SHORT TASK 1
According to the San Miguel de Allende page, in what year was the city named a UNESCO World Heritage Site?

SOURCE TEXT
((

San Miguel de Allende, MX – When to Go and How to Get There





San Miguel de Allende


Visiting San Miguel

Founded in 1541, San Miguel de Allende, with its spires and cupolas, centuries-old churches, steep cobblestone streets and stuccoed walls painted in bright tones of terra-cotta and sienna has a very old-world flavor. I call it “Europe on Central Time.” The March 7, 2005 issue of New York Magazine, described this 16th century city as “the closest thing Mexico has to Florence”; again in 2021 The Travel + Leisure Annual Reader’s Poll ranked San Miguel #1, out of its top 25 world destinations. In 2008 it was named a UNESCO World Heritage Site.

San Miguel de Allende

Since 1947, when it was established as an art colony, the town has attracted many foreign artists as well as fine Mexican artists. Today, the town of approximately 100,000 people is home to 10,000 foreigners from Canada, the United States and Europe. In addition, it is a major tourist destination not only from the US but now more than ever from Mexico City and other Mexican cities.

People love the 300 year-old architecture from Spain, the heavy, carved wooden doors along narrow sidewalks, the explosion of bougainvillea over compound walls surrounding meticulous courtyards. Unlike Cancun or Acapulco, where American fast food joints and discos rule, San Miguel de Allende still feels like Mexico.

))

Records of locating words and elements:
((

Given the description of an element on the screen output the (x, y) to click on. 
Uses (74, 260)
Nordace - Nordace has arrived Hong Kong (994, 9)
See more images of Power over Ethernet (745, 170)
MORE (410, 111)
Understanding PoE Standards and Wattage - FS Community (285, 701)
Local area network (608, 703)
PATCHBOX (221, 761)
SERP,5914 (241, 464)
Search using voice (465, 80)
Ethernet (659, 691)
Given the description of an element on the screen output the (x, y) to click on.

))
((

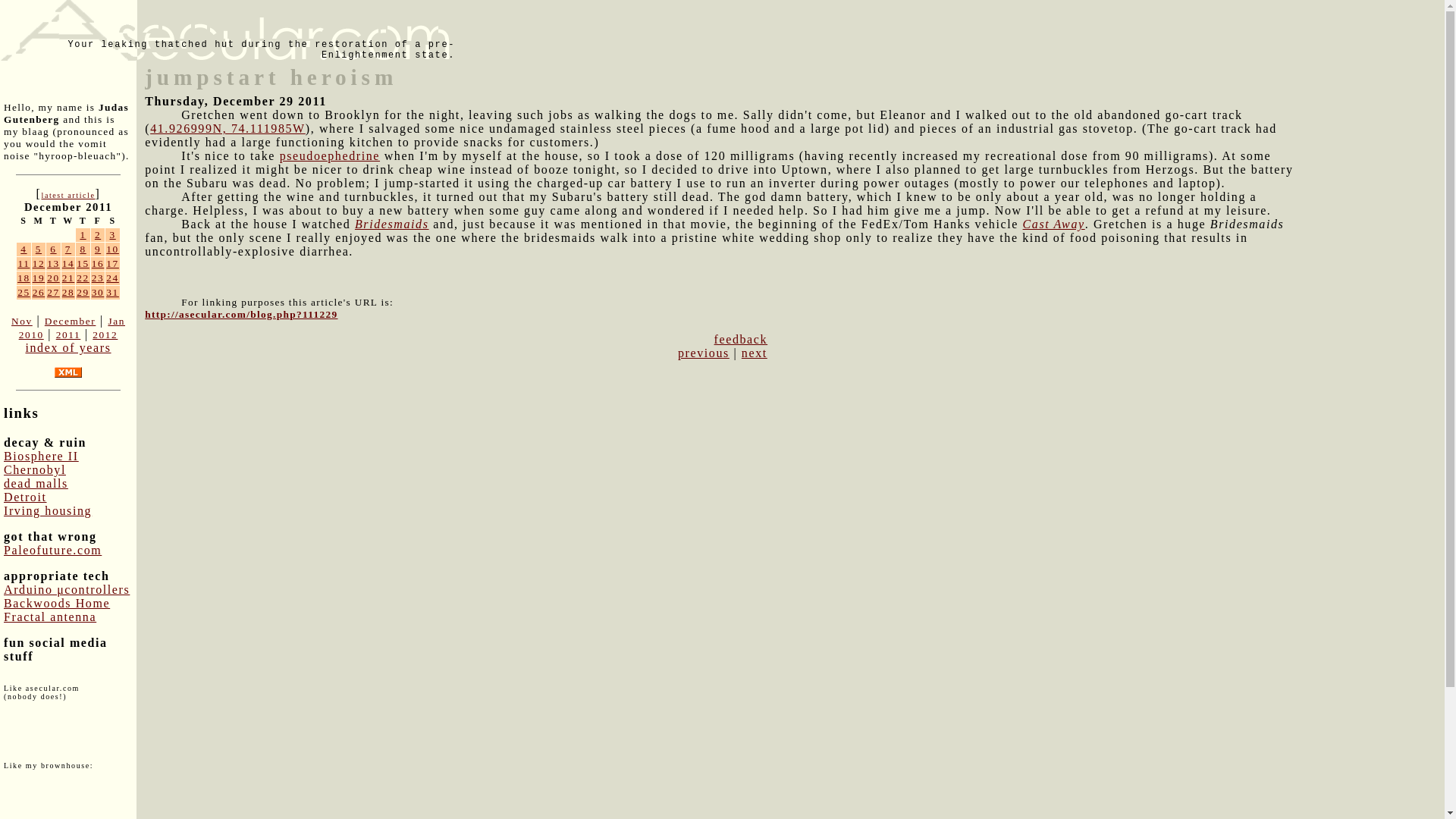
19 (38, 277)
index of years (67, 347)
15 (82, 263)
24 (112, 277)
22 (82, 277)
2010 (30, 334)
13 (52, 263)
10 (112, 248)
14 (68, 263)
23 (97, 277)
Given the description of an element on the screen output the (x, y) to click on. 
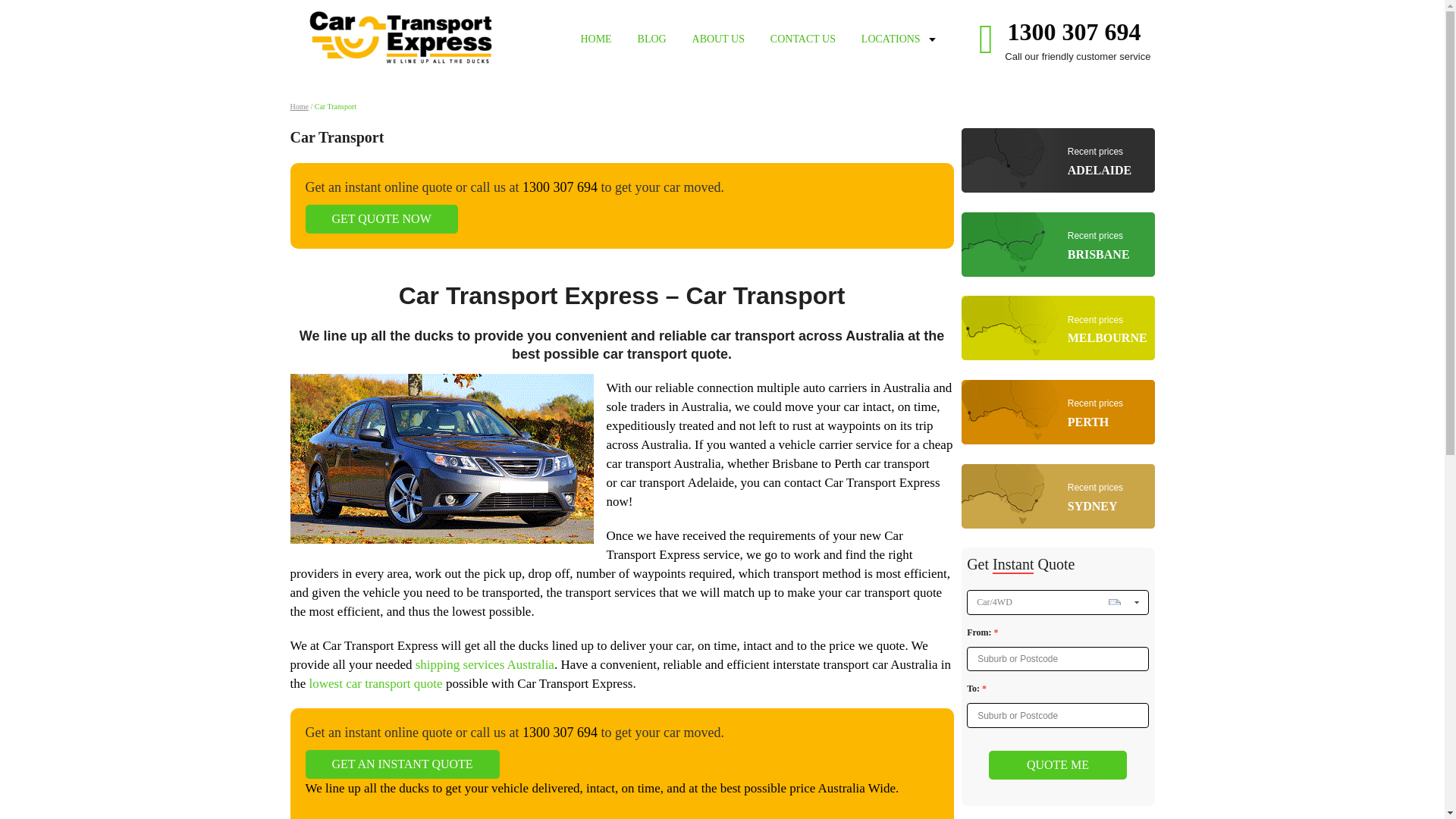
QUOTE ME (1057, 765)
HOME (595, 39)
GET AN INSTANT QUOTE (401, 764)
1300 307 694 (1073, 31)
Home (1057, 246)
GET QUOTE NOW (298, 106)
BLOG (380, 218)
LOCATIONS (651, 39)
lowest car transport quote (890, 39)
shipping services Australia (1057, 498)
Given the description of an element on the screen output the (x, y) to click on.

))

SHORT TASK 2
Show each line of the listing that contains the string "Ethernet".

TASK SOLUTION 1
2008

TASK SOLUTION 2
See more images of Power over Ethernet (745, 170)
Ethernet (659, 691)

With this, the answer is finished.